*** Opening of Exercise input ***

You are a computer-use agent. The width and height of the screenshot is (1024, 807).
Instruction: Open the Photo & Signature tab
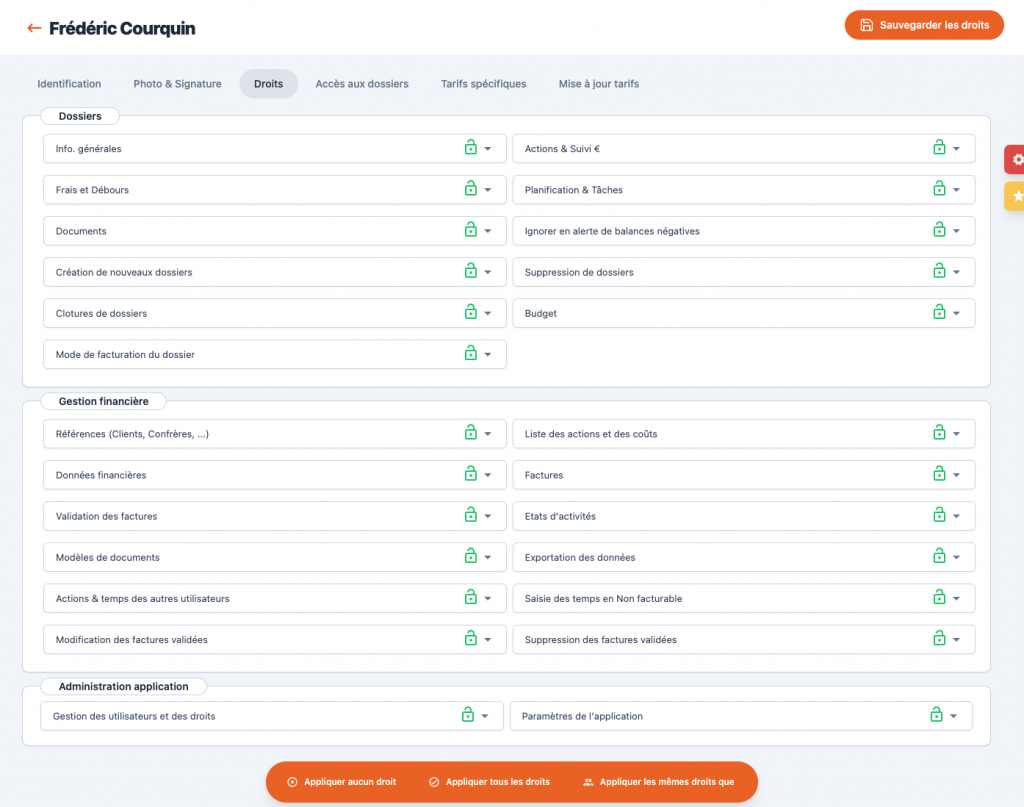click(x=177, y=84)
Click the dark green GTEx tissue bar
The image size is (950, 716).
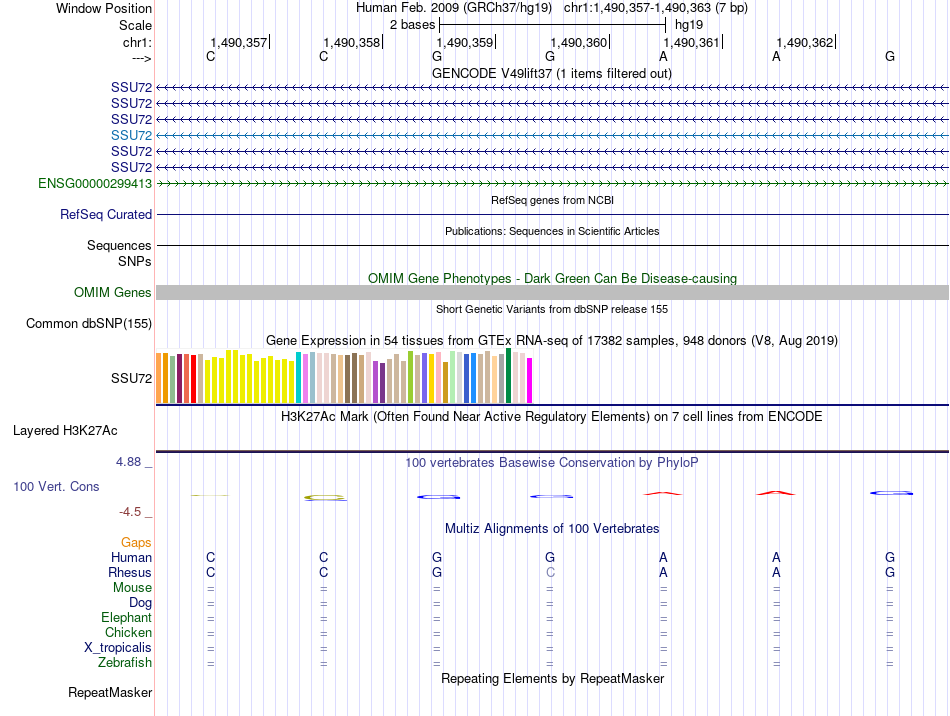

*** Close of Exercise input ***

- [Task to carry out]
A verbatim copy of every record is to be produced, and pictures are to be excluded from it.

- [Result]
You are a computer-use agent. The width and height of the screenshot is (1024, 807).
Instruction: Open the Photo & Signature tab
click(x=177, y=84)
Click the dark green GTEx tissue bar
The image size is (950, 716).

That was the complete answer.